● DATA TO PROCESS:
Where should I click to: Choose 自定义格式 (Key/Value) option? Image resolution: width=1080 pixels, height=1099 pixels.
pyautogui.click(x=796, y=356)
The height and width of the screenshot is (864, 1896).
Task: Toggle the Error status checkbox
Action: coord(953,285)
==
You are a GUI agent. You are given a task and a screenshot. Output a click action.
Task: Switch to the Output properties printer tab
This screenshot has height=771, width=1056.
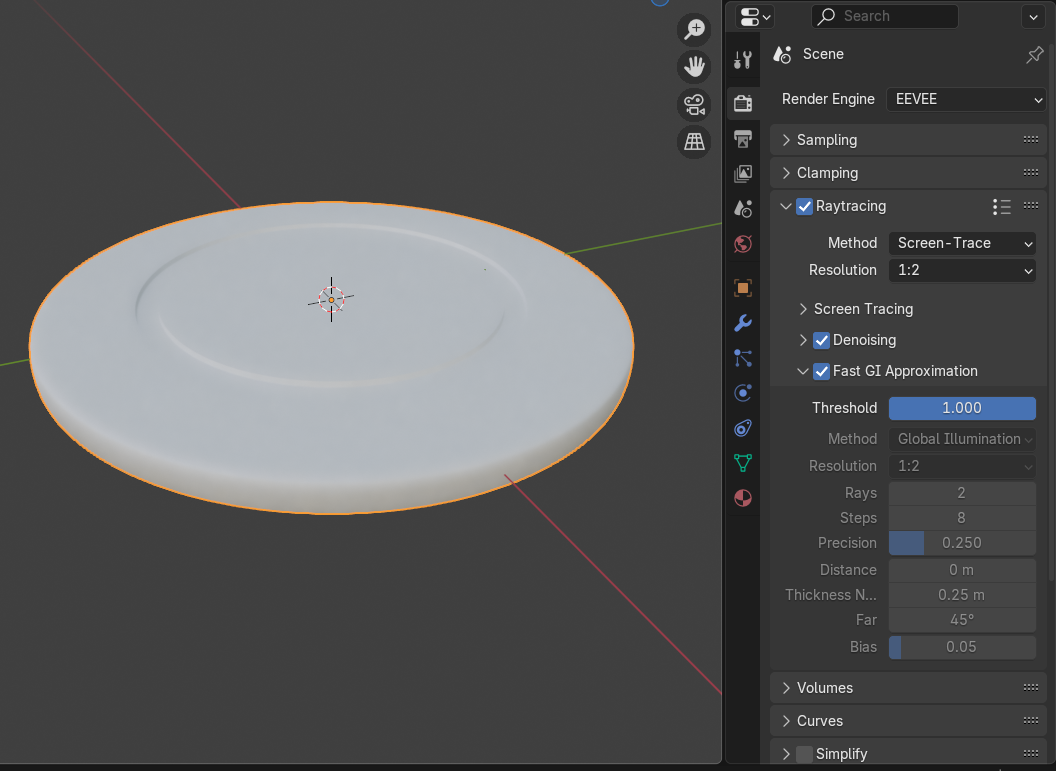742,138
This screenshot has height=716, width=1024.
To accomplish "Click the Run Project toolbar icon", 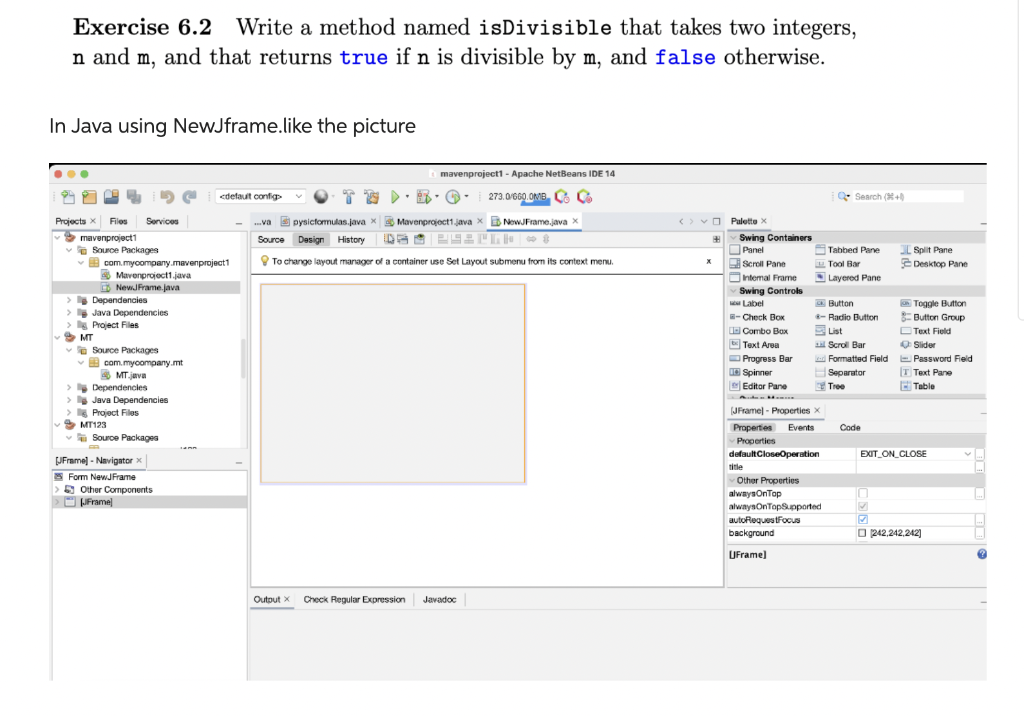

● TASK DESCRIPTION:
Could you please find every line of the listing above holding the string "Output" and copy it?

● EXERCISE RESULT:
You are a GUI agent. You are given a task and a screenshot. Output a click action.
Task: Switch to the Output properties printer tab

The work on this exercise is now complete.